Village in Shropshire, England

Hodnet (/hɒdnɪt/ HOD-nit) is a village and civil parish in Shropshire, England. The town of Market Drayton lies 5.7 miles (9.2 km) north-east of the village. In 2011 the parish had a population of 1534.

==History==

Evidence of a Bronze Age burial site was discovered during construction of the bypass in 2002.

The Anglo-Saxon settlement, which had a chapel, was the centre of Odenet, a royal manor belonging to Edward the Confessor and held by Roger de Montgomery who supported William the Conqueror after 1066. Hodnet was recorded in the Domesday Book as Odenet.

Baldwin de Hodenet built a motte and bailey castle in about 1082 possibly on a moated mound from earlier times. The timber castle was rebuilt in sandstone around 1196 but was burned down in 1264. Hodnet Castle was mentioned in a document of 1223. Odo de Hodnet was granted the right to hold a weekly fair and an annual market by Henry III in the mid-13th century and the village grew to the north and east of the castle by the 12th-century church.

In 1752 the estate passed from the Vernons, who had lived there for 250 years to the Hebers whose descendants still own the property. Hodnet Old Hall was a timber-framed manor house surrounded by the park which was recorded on Christopher Saxton's Map of Shropshire in the late-16th century. The old hall was demolished in 1870 when a new hall in the neo-Elizabethan style was built. The gardens were developed in the 1920s. In the 20th century the hall was used as a convalescent hospital during the world wars and in World War II there was an airfield in the grounds for the storage and dispersal of aircraft from Ternhill and RAF Shawbury.

==Governance==
Hodnet was the meeting place of an Anglo-Saxon hundred which continued to function after the Norman Conquest. Hodnet is recorded in the Domesday Book as Odenet, and the village's 17th-century Hundred House was named for this reason. The tenant-in-chief was Roger de Montgomery. Its hundred court was merged and moved, during the reign of King Henry I (1100–1135), into the Hundred of North Bradford, which was active until the late-19th century.

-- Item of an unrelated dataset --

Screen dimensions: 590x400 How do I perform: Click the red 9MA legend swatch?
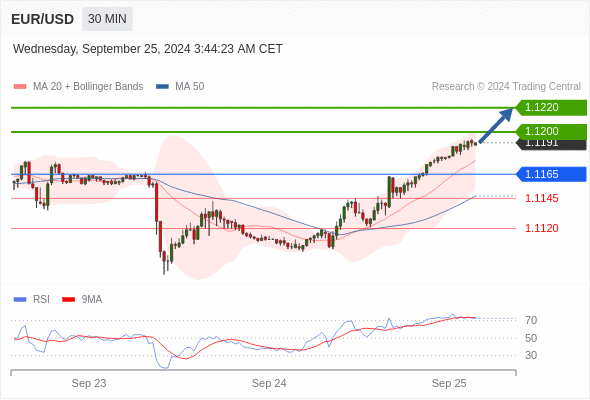click(68, 300)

Hodnet was the centre of a large ecclesiastical parish containing the hamlets of Little Bolas, Hawkstone, Hopton, Kenstone, Lostford, Marchamley, Peplow, and Wollerton and the chapelries of Weston-under-Redcastle and Wixhill. Under the terms of the Poor Law Amendment Act 1834, it was part of the Drayton Poor Law Union, electing two members to its Board of Guardians. Hodnet has had a parish council since 1895.

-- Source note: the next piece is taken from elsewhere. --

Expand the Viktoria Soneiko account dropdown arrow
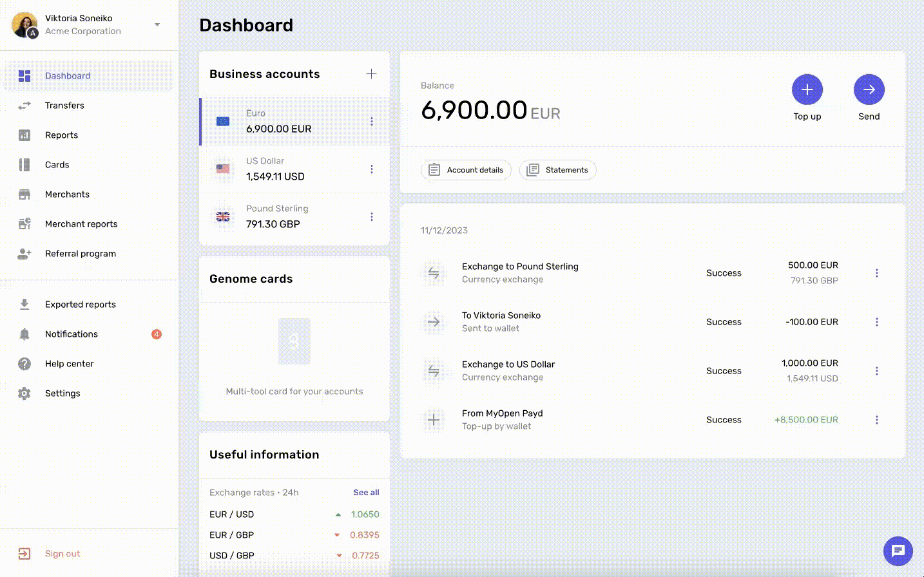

Shropshire Council, a Unitary authority is responsible for local government services in Hodnet. The population of this ward at the 2011 census was 4,429. The village is in the North Shropshire parliamentary constituency.

==Geography==
Hodnet is on the A53 road from Shrewsbury to Newcastle-under-Lyme and the Staffordshire Potteries. The ancient parish covered 10,700 acres of fertile arable land. The underlying geology consists of red Bridgnorth Sandstone which is covered with glacial till forming a rolling landscape while the flood plain of the River Tern is flat. Marl deposited by retreating glaciers was dug for fertilizer and the resultant marl pits are now wildlife habitats.

==Transport==
The four-mile Hodnet bypass, the A53 opened in 2003 at a cost £14 million, taking traffic on the old A53 and A442 roads away from the village's narrow streets. It was built by contractors Alfred McAlpine.

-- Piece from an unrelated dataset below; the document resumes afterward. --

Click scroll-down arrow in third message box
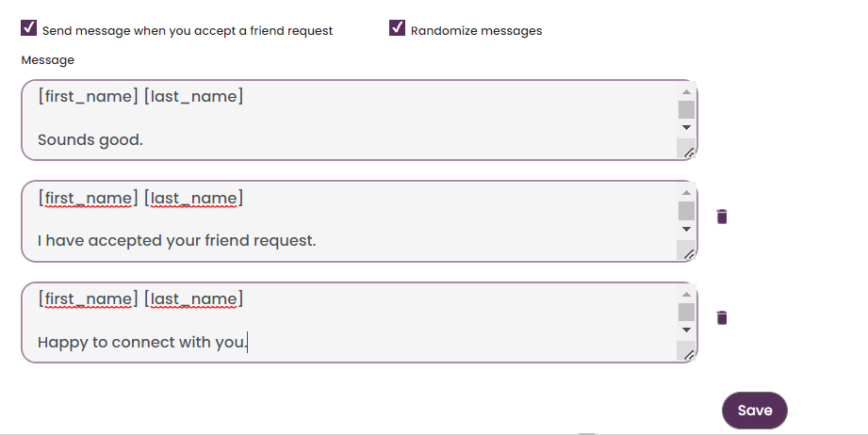pos(686,330)
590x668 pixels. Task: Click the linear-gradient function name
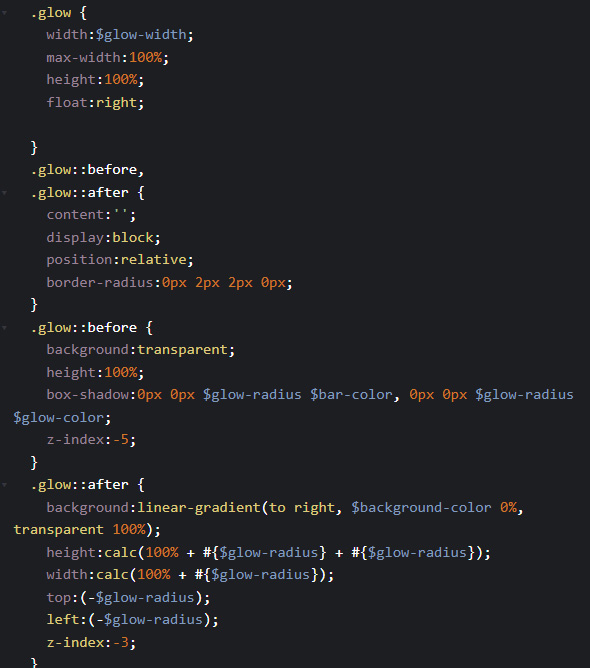click(x=199, y=507)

Hodnet railway station was a stop on the Wellington and Market Drayton Railway, which opened in 1867 and was operated by the Great Western Railway. Lack of use forced the line to close to passenger traffic on 9 September 1963, and to freight four years later.

===Bus Service===
Hodnet is served by the 64 route, operated by Arriva Midlands North, which runs between Shrewsbury and Market Drayton via Shawbury. Once at Market Drayton, some 64 bus services form a 164 service and continue on to Hanley in Staffordshire.

Bus services in Hodnet, Shropshire
| Bus operator | Route | Destination(s) | Notes |
|---|---|---|---|
| Arriva Midlands North | 64 | Shrewsbury → Shawbury → Hodnet → Tern Hill → Market Drayton | Some services continue to Hanley via Newcastle-under-Lyme. |

==Landmarks==
The motte and bailey castle is a scheduled monument in the grounds of Hodnet Old Hall surrounded by Hodnet Park which incorporates elements of a medieval deer park.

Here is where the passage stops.